Postby mrssanta » Sat May 25, 2019 8:33 pm

HalfManHalfTitanium wrote:Great photos - what a magical area Fisherfield is

I like the rowan tree bravely growing out of the fence post too!

Tim

there were several of them actually, all power to their elbows!
gammy leg walker wrote:I'm off now to read part 2

Thank you I hope you enjoyed it! :D
Alteknacker wrote:Ah, what a wonderful place is Fisherfield! This brought back a lot of superb memories - though I didn't have the snowy part - that was a bit shocking: I hadn't realised there'd been that much snow!

I'm afraid I'm one of those who described the last part of the ascent of A' Mhaighdean from the south east as a bit boring - but really only in comparison with the utterly stupendous views you get once on the summit - I can't think of anywhere like it. Though you don't especially comment on it, apart from the gentle "ooh!" - perhaps you weren't as blown away by it as was I...???

"... where we were able to womble up some litter left by a previous camper..." Arrrghhhhh :evil: It just beggars belief that folk will take the trouble to get out to the wonderful remote place that is Fisherfield - and then litter it. When I was there Sheneval was pretty grim, with litter all around, including of a very unsanitary kind between the bothy and the stream :roll: .

As GLW above: now for part 2....

PS HATE you for the eagles - still after 7 years I haven't had a decent view of one...

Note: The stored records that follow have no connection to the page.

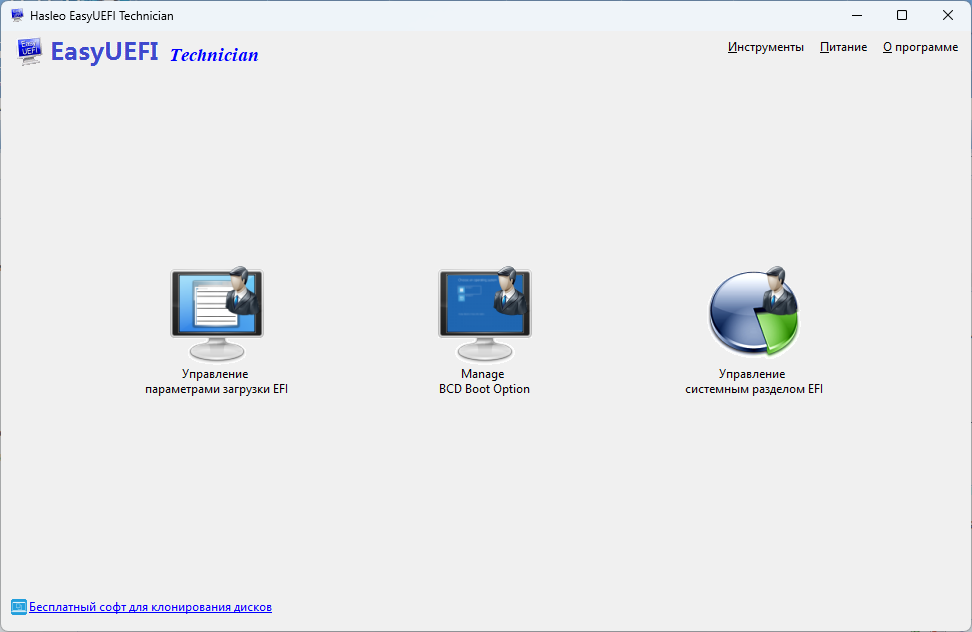Click the Управление параметрами загрузки EFI label
The width and height of the screenshot is (972, 632).
pyautogui.click(x=216, y=382)
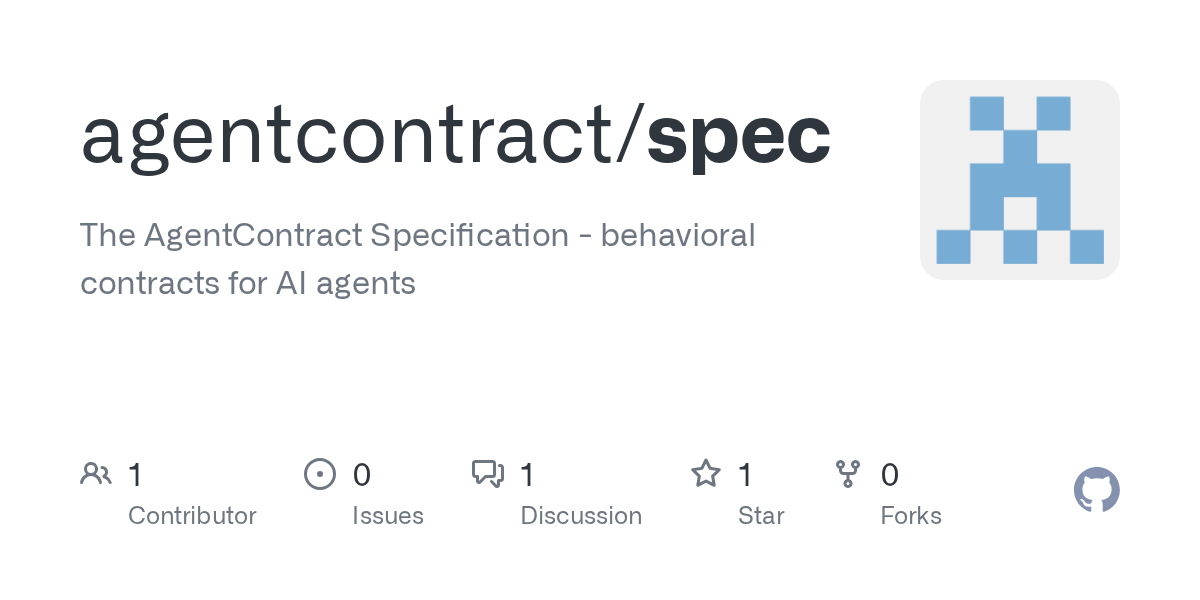Click the Discussion speech bubbles icon
Viewport: 1200px width, 600px height.
coord(488,474)
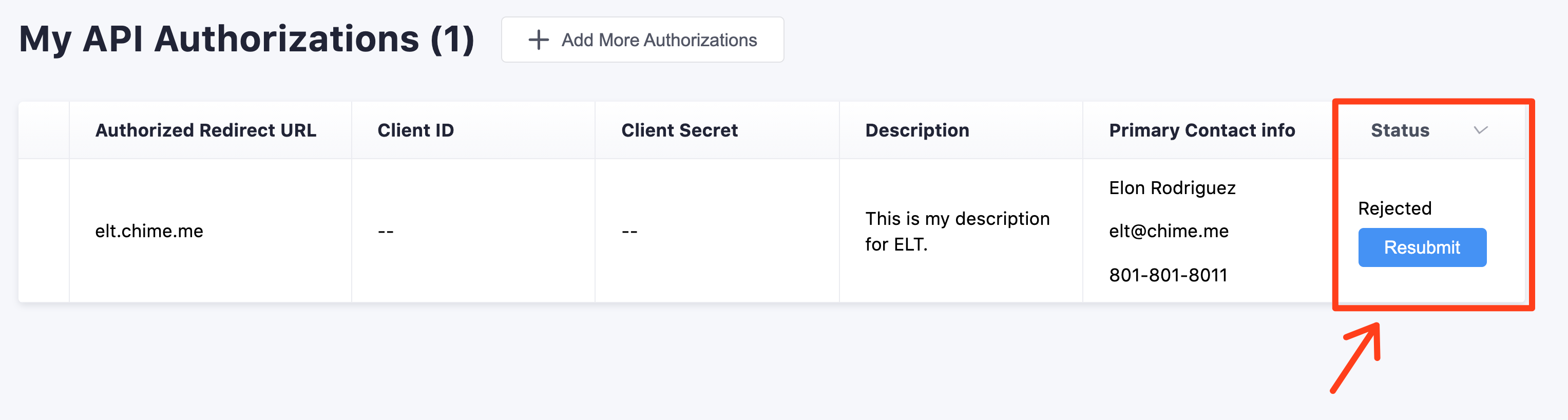The height and width of the screenshot is (420, 1568).
Task: Click the Add More Authorizations button label
Action: (x=659, y=40)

PPS good to see the smiley mugs alive and well... :D

oh yes it is really amazing at the top. I could have sat there for longer but it was cold and we were a leetle bit worried about whether we would manage Ruadh-Stac Mor with the snow. It was fine though, we needn't have worried. Actually the pictures don't do it justice. Maybe one day I will come up from the Carnmore side which is more spectacular.
Eagles are just the icing on the cake - although we are cautious of saying we saw eagles in case they weren't, we were sure about these ones.